- Task details
Each of the following records is to be printed verbatim.

- Available data
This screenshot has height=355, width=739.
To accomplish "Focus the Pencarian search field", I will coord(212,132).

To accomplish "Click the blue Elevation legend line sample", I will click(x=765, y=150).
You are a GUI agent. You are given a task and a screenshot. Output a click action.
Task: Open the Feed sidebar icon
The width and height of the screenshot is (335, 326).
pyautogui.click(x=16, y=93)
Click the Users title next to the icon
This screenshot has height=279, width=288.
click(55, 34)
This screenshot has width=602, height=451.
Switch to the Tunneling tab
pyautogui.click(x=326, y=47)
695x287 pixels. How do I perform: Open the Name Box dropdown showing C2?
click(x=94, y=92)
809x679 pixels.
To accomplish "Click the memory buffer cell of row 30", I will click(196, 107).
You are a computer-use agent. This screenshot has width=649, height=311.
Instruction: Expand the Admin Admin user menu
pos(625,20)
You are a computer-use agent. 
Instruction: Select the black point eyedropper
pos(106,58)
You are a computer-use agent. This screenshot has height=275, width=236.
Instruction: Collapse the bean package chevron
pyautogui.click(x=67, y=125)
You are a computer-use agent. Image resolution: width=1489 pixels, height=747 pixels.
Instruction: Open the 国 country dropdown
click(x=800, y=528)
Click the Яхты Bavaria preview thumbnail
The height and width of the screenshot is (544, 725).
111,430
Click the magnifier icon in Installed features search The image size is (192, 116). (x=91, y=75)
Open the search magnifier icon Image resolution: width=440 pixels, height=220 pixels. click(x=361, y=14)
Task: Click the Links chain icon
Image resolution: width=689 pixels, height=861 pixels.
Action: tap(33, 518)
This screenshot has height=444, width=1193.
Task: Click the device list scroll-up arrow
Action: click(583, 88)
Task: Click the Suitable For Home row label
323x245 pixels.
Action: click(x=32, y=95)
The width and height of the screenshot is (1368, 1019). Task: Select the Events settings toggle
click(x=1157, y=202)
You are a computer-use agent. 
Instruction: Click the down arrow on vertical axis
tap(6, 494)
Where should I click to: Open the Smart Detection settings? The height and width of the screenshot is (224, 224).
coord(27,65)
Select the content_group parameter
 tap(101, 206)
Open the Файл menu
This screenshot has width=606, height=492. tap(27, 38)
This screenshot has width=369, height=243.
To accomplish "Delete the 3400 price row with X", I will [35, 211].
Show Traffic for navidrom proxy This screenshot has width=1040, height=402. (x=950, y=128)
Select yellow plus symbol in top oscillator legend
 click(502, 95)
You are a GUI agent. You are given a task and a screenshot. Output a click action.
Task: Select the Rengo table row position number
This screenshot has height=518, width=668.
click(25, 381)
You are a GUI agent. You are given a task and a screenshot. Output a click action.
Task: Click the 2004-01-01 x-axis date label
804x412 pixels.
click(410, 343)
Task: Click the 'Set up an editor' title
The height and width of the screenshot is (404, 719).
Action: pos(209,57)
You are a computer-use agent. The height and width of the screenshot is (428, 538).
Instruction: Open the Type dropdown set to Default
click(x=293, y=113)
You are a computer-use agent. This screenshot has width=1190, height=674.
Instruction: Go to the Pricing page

- Reply
This screenshot has height=355, width=739.
To accomplish "Focus the Pencarian search field", I will coord(212,132).

To accomplish "Click the blue Elevation legend line sample", I will click(x=765, y=150).
You are a GUI agent. You are given a task and a screenshot. Output a click action.
Task: Open the Feed sidebar icon
The width and height of the screenshot is (335, 326).
pyautogui.click(x=16, y=93)
Click the Users title next to the icon
This screenshot has height=279, width=288.
click(55, 34)
This screenshot has width=602, height=451.
Switch to the Tunneling tab
pyautogui.click(x=326, y=47)
695x287 pixels. How do I perform: Open the Name Box dropdown showing C2?
click(x=94, y=92)
809x679 pixels.
To accomplish "Click the memory buffer cell of row 30", I will click(196, 107).
You are a computer-use agent. This screenshot has width=649, height=311.
Instruction: Expand the Admin Admin user menu
pos(625,20)
You are a computer-use agent. 
Instruction: Select the black point eyedropper
pos(106,58)
You are a computer-use agent. This screenshot has height=275, width=236.
Instruction: Collapse the bean package chevron
pyautogui.click(x=67, y=125)
You are a computer-use agent. Image resolution: width=1489 pixels, height=747 pixels.
Instruction: Open the 国 country dropdown
click(x=800, y=528)
Click the Яхты Bavaria preview thumbnail
The height and width of the screenshot is (544, 725).
111,430
Click the magnifier icon in Installed features search The image size is (192, 116). (x=91, y=75)
Open the search magnifier icon Image resolution: width=440 pixels, height=220 pixels. click(x=361, y=14)
Task: Click the Links chain icon
Image resolution: width=689 pixels, height=861 pixels.
Action: tap(33, 518)
This screenshot has height=444, width=1193.
Task: Click the device list scroll-up arrow
Action: click(583, 88)
Task: Click the Suitable For Home row label
323x245 pixels.
Action: click(x=32, y=95)
The width and height of the screenshot is (1368, 1019). Task: Select the Events settings toggle
click(x=1157, y=202)
You are a computer-use agent. 
Instruction: Click the down arrow on vertical axis
tap(6, 494)
Where should I click to: Open the Smart Detection settings? The height and width of the screenshot is (224, 224).
coord(27,65)
Select the content_group parameter
 tap(101, 206)
Open the Файл menu
This screenshot has width=606, height=492. tap(27, 38)
This screenshot has width=369, height=243.
To accomplish "Delete the 3400 price row with X", I will [35, 211].
Show Traffic for navidrom proxy This screenshot has width=1040, height=402. (x=950, y=128)
Select yellow plus symbol in top oscillator legend
 click(502, 95)
You are a GUI agent. You are given a task and a screenshot. Output a click action.
Task: Select the Rengo table row position number
This screenshot has height=518, width=668.
click(25, 381)
You are a GUI agent. You are given a task and a screenshot. Output a click action.
Task: Click the 2004-01-01 x-axis date label
804x412 pixels.
click(410, 343)
Task: Click the 'Set up an editor' title
The height and width of the screenshot is (404, 719).
Action: pos(209,57)
You are a computer-use agent. The height and width of the screenshot is (428, 538).
Instruction: Open the Type dropdown set to Default
click(x=293, y=113)
You are a computer-use agent. This screenshot has width=1190, height=674.
Instruction: Go to the Pricing page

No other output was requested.